I posted this in the general forum and realized it was probably the wrong forum. So here we go.

I’ve been scouring around the web for a elegant way to handle elevation changes in a 3D twin stick shooter and need some direction on how best to implement this in UE4 or if it is even a good idea to do. It opens up much needed dynamism but certainly presents some challenges on the back-end.

Valve’s Alien Swarm does this though I haven’t been able to dig in to find how they do it. Basically if there’s an alien on terrain above or below, one can aim with the cross-hairs, and shots automatically angle to reflect this to fire at the target. In most other cases, the shots continue on the same plane as the actor like any twin stick shooter.

Now I see two potential options here though perhaps there’s more:

  1. Shots only angle up or down if the cross-hair is over the enemy.
  • This means aim has to be accurate and no real chance for suppression or environment destruction of objects.
  • I think Alien Swarm uses this method.
  1. If the cross-hair is over a different plane, the shots auto-angle towards that plane.
  • I can’t think of any downsides compared to #1 as it would require accurate positioning.

Collision challenges with angle shots will exist so elevation gets the advantage from a cover perspective which is realistic. Are there any other thoughts on this topic?

Thanks!

I think the second approach would be the one I would go for. As a player it would annoy me if my character shoots in a sloping face whenever I do not aim super correctly. And in addition to that I guess it is also easier to implement? For determining the angle of the shot you consitently always take into account the position (i.e. elevation) of the player and the cursor.

Hey MrSlinky.

I’ve done something like this with a current project and tried both options. Ultimately I found it much easier to implement this when I changed from a projectile weapon to a trace instant hit weapon.

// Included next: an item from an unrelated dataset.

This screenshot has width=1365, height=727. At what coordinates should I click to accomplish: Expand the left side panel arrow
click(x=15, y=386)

I think that the game Torchlight uses your first technique too, and in fact one of the frustrations I had with that game was difficulty in aiming at higher or lower elevations (as says). I abandoned the approach in my own project. I’ve instead gone with your second technique and integrated it with a general interaction system. You could go with a hybrid perhaps, where aim remains on the same plane of the character unless the player holds a button, which enables shots to angle up or down according to the plane the cursor is over.

One issue I’ve found with the second technique is that my characters are always looking down into the ground due to aim offsets. I imagine there’s something simple that can be done in the animBP to avoid that but I’ve not found it yet.

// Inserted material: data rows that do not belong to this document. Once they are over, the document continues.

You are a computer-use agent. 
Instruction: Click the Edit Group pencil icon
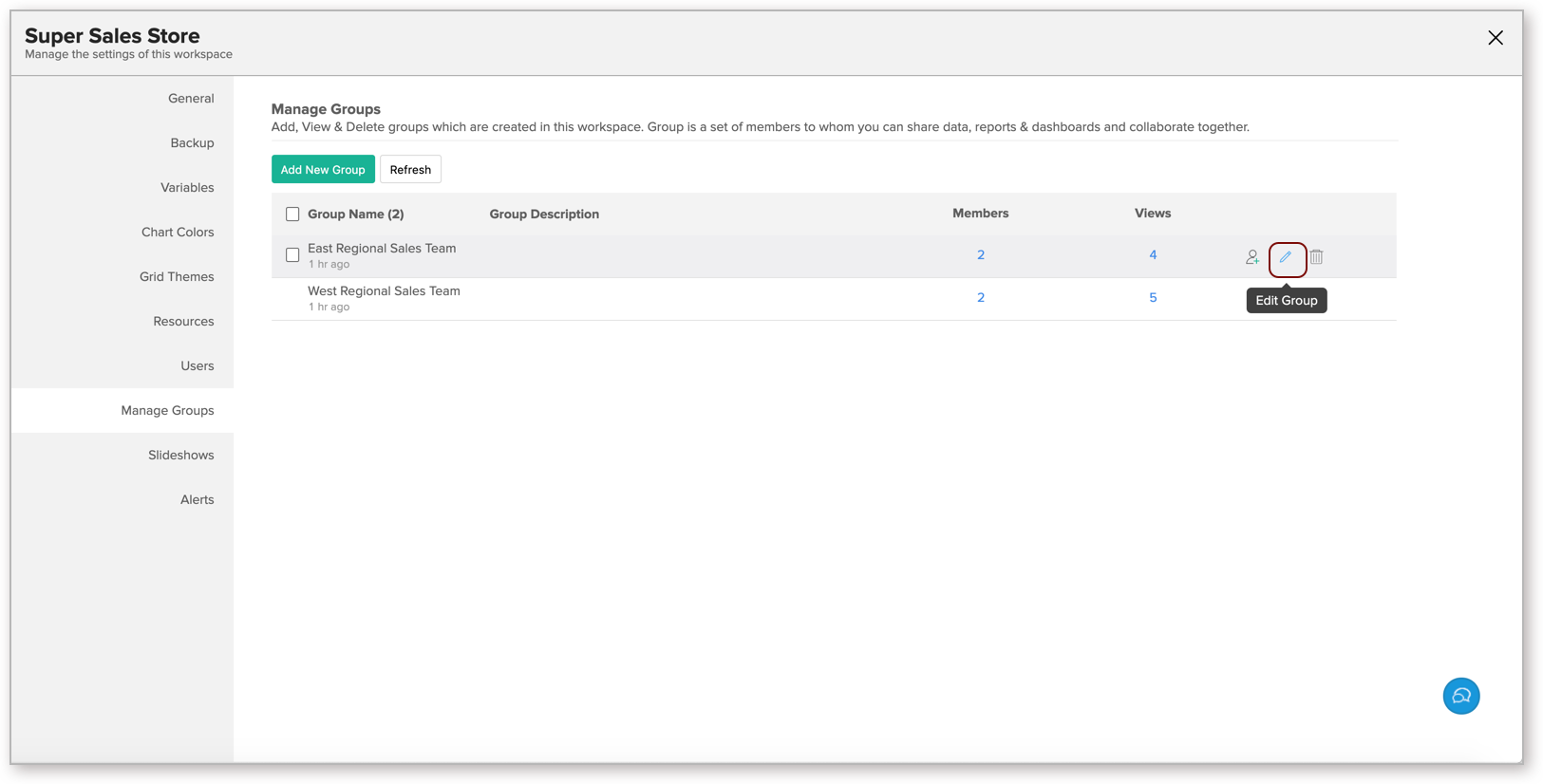(x=1286, y=257)
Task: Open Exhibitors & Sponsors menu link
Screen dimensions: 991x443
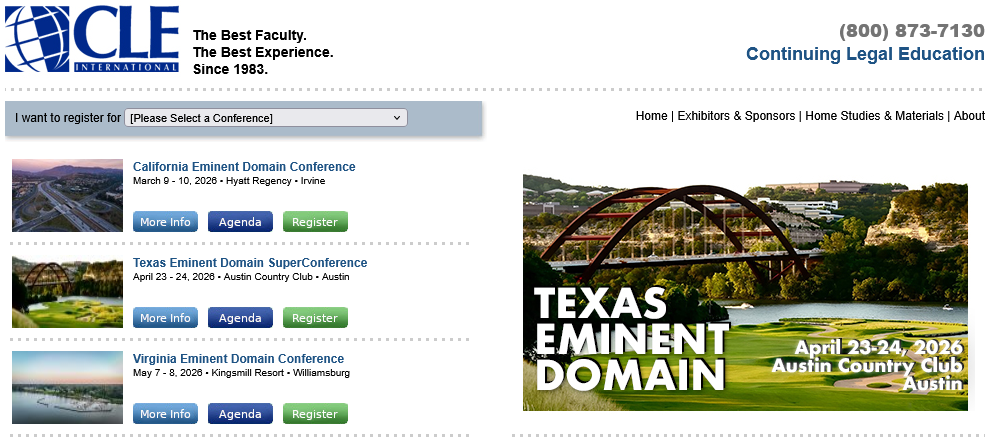Action: pos(736,116)
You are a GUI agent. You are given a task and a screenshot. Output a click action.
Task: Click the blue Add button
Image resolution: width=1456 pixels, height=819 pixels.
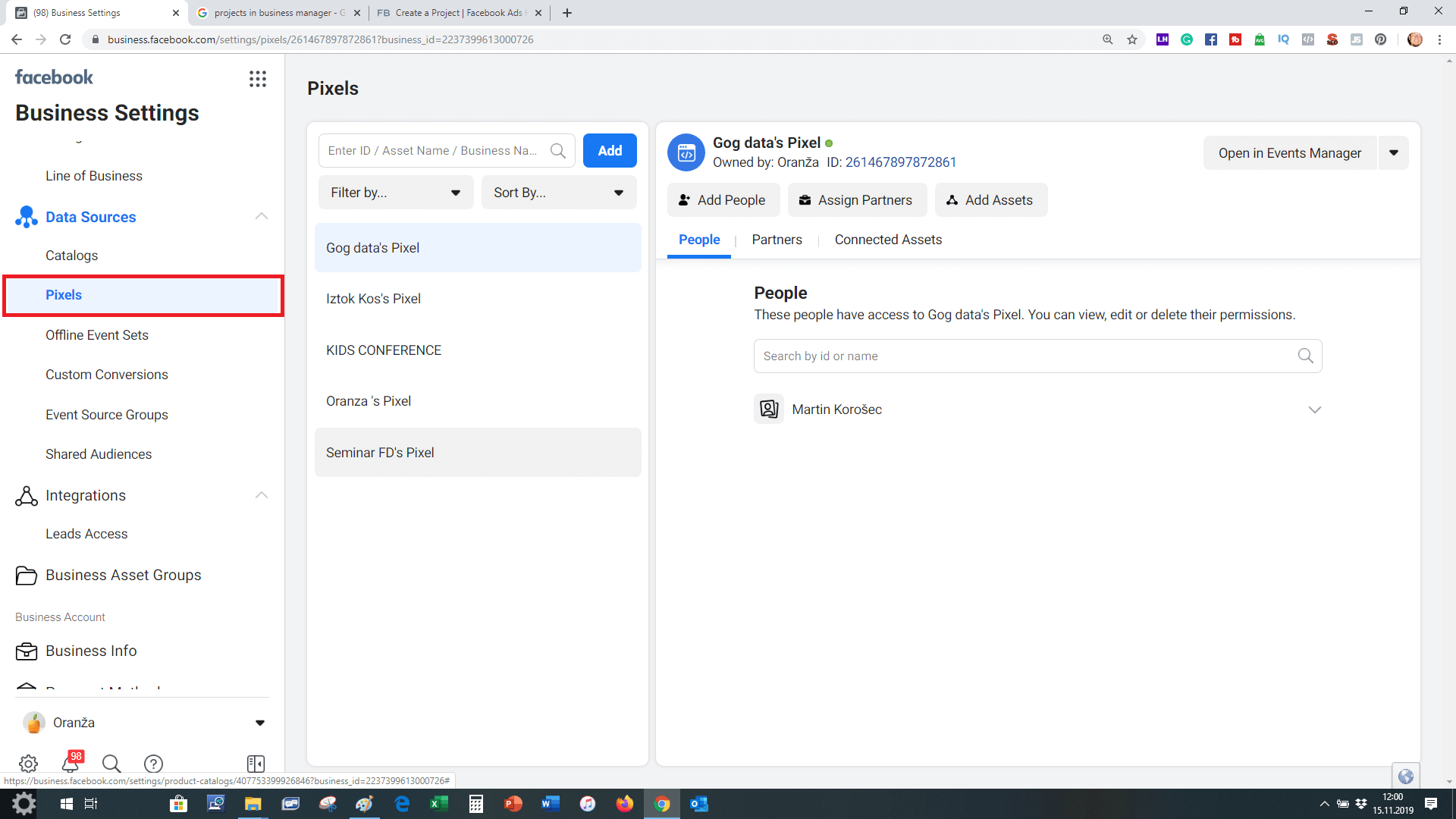(610, 151)
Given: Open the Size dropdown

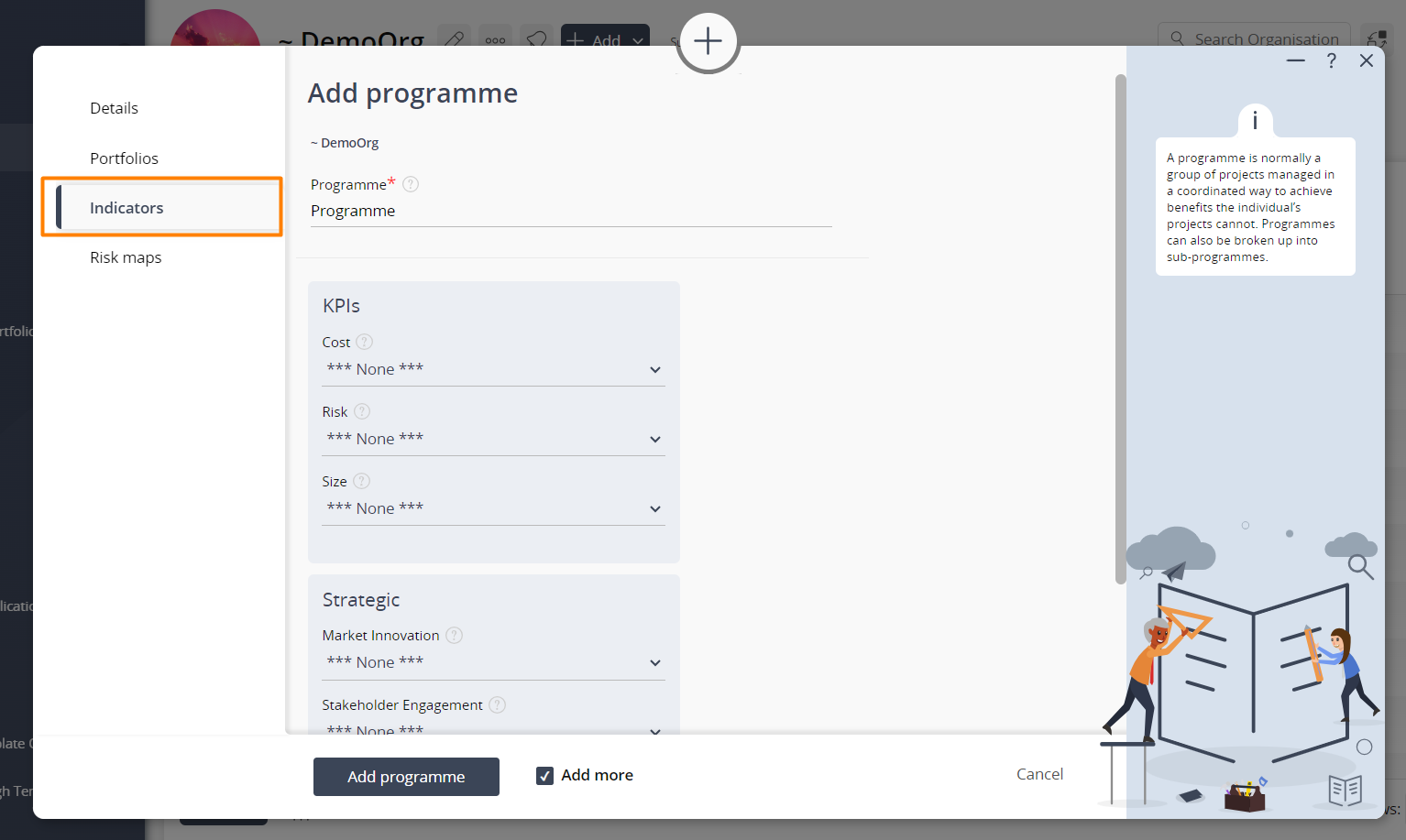Looking at the screenshot, I should tap(493, 508).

Hope these thoughts helps a little. :slight_smile:

Is there any chance of you posting up part of your solution Kev? I’ve been having issues when trying to implement the elevation changes.

Hey @SithHunter . Sorry for the late response, I don’t check the forum as much as I used to. I don’t have the project any longer but I’m pretty sure what I did in the end was:

1 - Get the impact point under the cursor when fire was pressed.
2 - Run a capsule trace from the player’s weapon to the impact point.

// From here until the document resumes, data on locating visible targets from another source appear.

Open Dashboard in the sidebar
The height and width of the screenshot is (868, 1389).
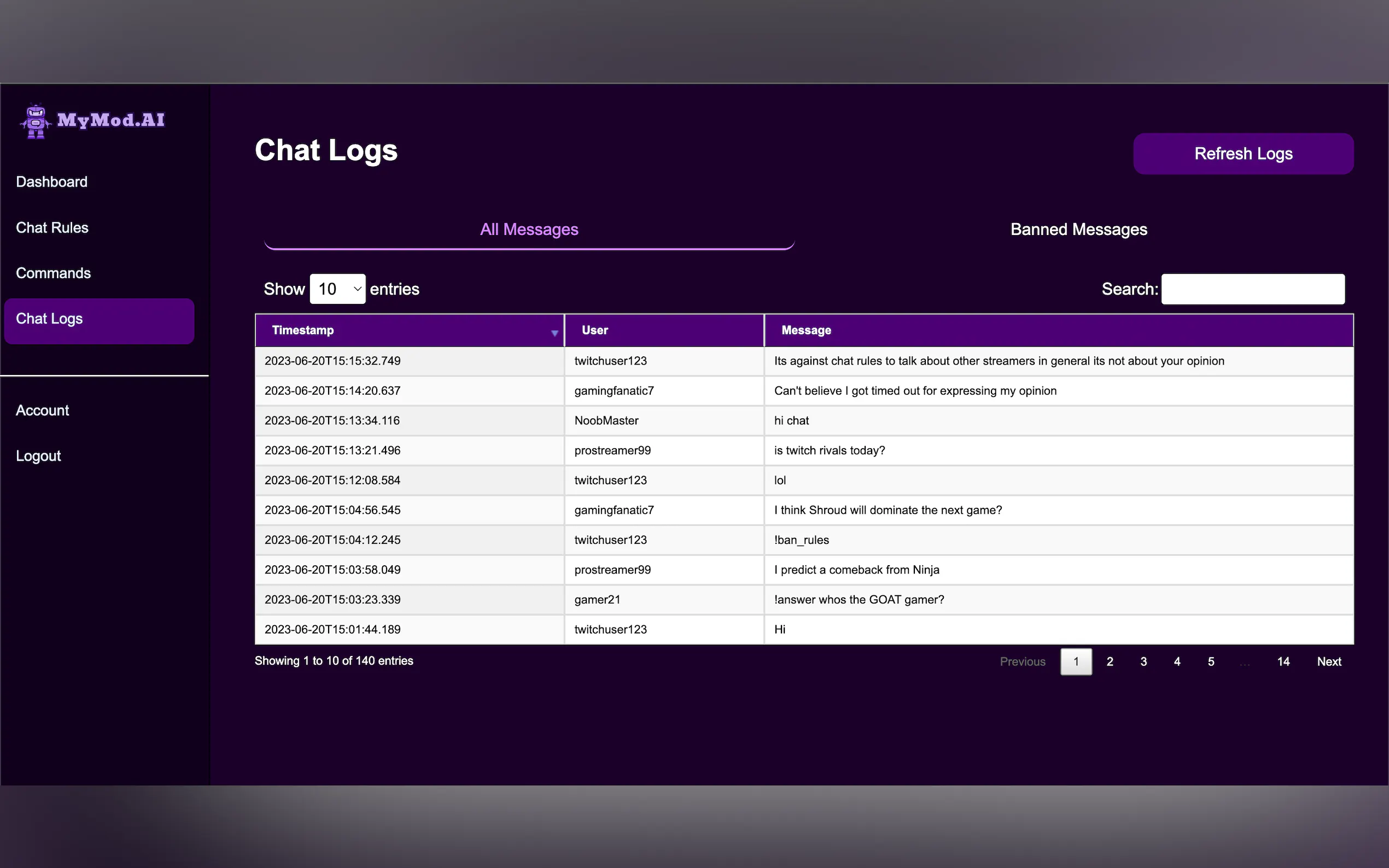pyautogui.click(x=52, y=182)
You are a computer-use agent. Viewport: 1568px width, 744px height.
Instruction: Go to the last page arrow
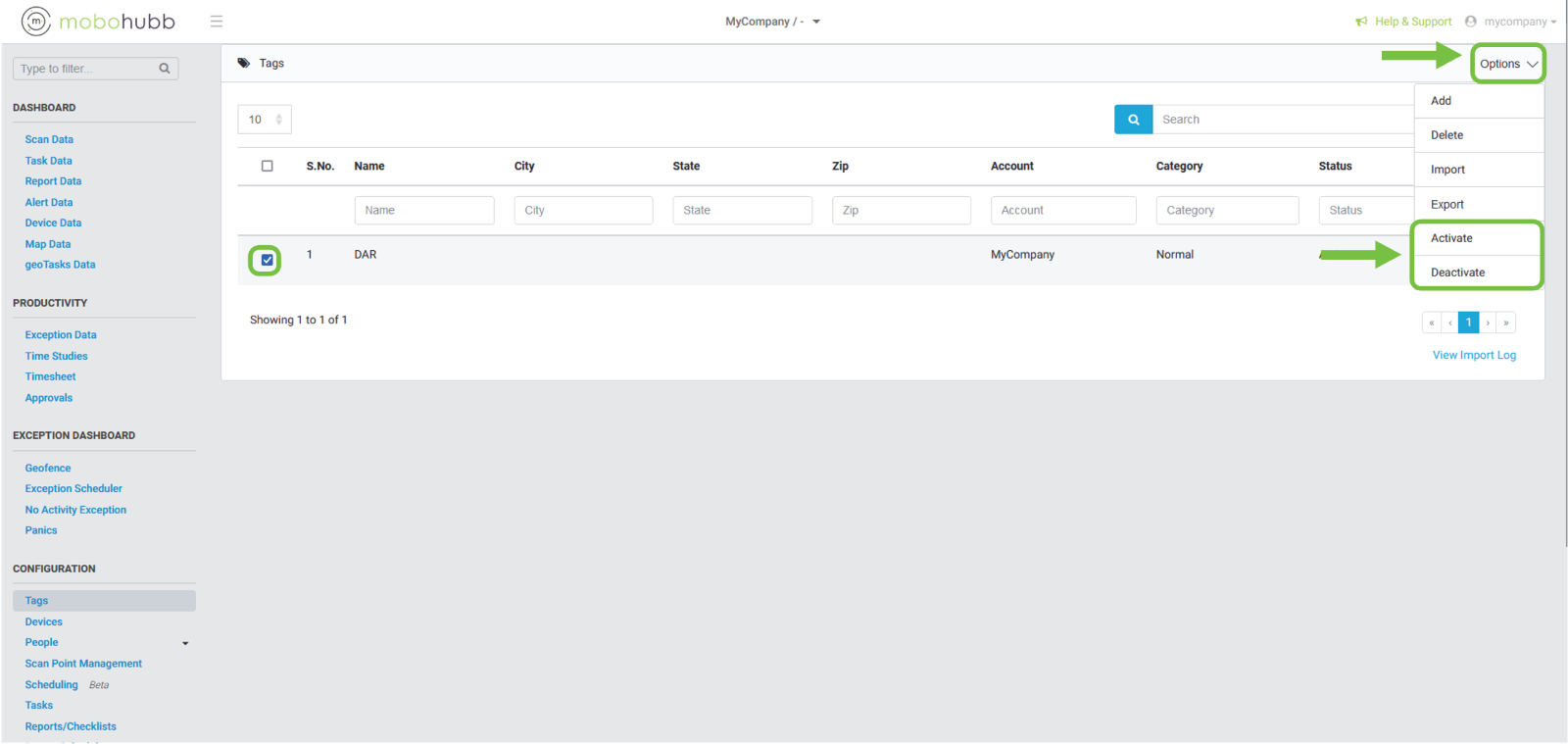[1506, 322]
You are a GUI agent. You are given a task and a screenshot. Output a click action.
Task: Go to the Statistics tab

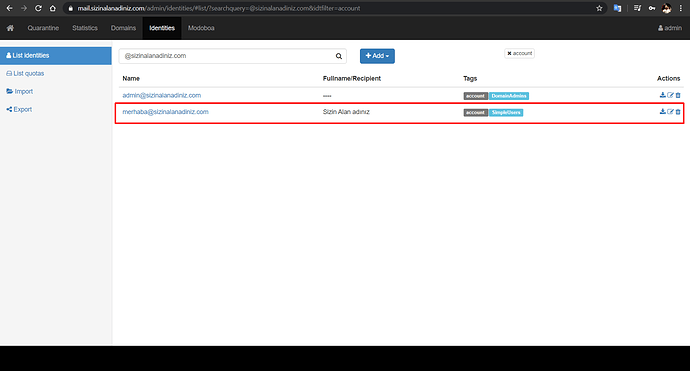click(85, 28)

If the trace’s impact point hit world geometry or another obstacle then I’d try to get the first enemy that the capsule hit and the shot would hit them - a limited form of aim assist that avoided the player wasting shots aiming at something too far away. This is possible when using a trace hit weapon, but probably not with a projectile weapon.

My ultimate takeaway was that aiming up and down in a top down shooter was hard to implement and that I’d probably try to keep combat areas pretty flat if I tried to implement a top down game again.

Hope this helps you out a little.

Hey, sorry @kevdotward for not responding sooner. I’ve been tied up and haven’t had much of a chance to really dig into my project until this weekend. I’ll give this a try and let you know how it goes. Thanks for the suggestion!